On August 20th, Three days before my tenth birthday in 1988, an event dubbed Black Saturday by the park, fires consumed hundreds of square miles of park land (Nearly 36% of the park). To this day, the effects of the massive blaze is evident in nearly every tourist area in the park. The forests are littered with the corpses of trees, burned at the roots and collapsed like a massive game of pick up sticks. I remember my visit there years ago, seeing the charred trunks, blackened and ominous. Today, most of the trees are bleached white and threaded with cracks, but impressive nonetheless. I was really shocked to see not a single thing about the fires posted or in any books.

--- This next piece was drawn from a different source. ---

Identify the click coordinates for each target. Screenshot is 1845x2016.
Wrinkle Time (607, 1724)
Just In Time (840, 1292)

Maybe I missed something along the way, we only explored half of the park, but it seemed like there should have been a few references to the massive number of fallen trees, which have gradually been taken over with new growth.

We ate lunch at the old Hotel Yellowstone, which is a most remarkable building. If you have never been inside, you have to. Wandering around in the wooden depths of it was worth the cost of admission as far as I was concerned. I also failed to take any pictures. We bought our lunch there, paid $17 for a sandwich, some potato salad and one soda. Yeesh. I can say though, that if you want to see Old Faithful, screw sitting on those benches by the geyser, pack a sack lunch, head up to the second floor of the hotel and set up shop in one of the rows of benches on the balcony. Best seats in the house.

We however, ate our lunch there, then left without seeing the actual spoutage. Lets face it, if you've seen it once, or never but seen a video, you've pretty much seen it enough. Frankly, it wouldn't surprise me if it ever stopped spouting regularly, if the park would recreate it with pipes, only make it more spectacular. Vegas style, baby!

My personal favorite area we toured was the Sour Lake/ Dragon's Somethingorother circuit.
Look at that. Imagine stumbling across that in the middle of a forest or something. How could you not assume a dragon slept within?

The Sour Lake loop is really pretty, and has some interesting features, though the initial hill was a bit daunting when the sun is pounding down and you're still carrying your hibernation weight, like i have since 1987.

Speaking of odd sights, as we walked up the trail, a very large woman was walking down, camera around her neck. As she walked past people, telegraphing her moves, so nonchalant that she was painfully obvious, she would turn her head away from the person, lift her camera up, and take a snapshot of the other person's face. We are pretty sure she was stealing people's souls. She got the Indian guy ahead of us and my wife's, but I glared angerly at her and had a bigger camera, so she waddled past, looking for easier prey. Soul-sucker.

Anyway, the park was pretty, but if we ever go back, it'll be in late, late summer or early spring. I'd rather have snow than crowds.

We ate in Cooke City, in a little bar that had excellent pizza and a very harried waitress and found a campsite just past there.

A pretty full day. We locked our valuables in the Bear box and crashed hard.


Steve at Random said...

I take it that we're getting the vacation to Montana in a serial package again. I'm looking forward to the trip to Solberg cabins and Smores on the campfire. The "popcorn" story and the "He won't get any better action than that" sequel will be worth waiting for.

randymeiss said...

Thank you so much for sharing a glimpse of Montana. As opposed to fellow blogger Steve at Random who has been mysteriously mute on the subject. He can't even use the excuse of being too busy as I spied him golfing with his sons Wednesday morning, during working hours no less!

I've only been to Yellowstone a couple times. The first time I was very young and I believe we went during the off season. My 2nd time was a glorious motorcycle trip I took to Oregon with my Dad and brother. You have not lived until you've crossed the Rocky Mountains from the seat of a motorcycle. I don't remember YNP being all that crowded though. We must have hit a low spot during the tourist season.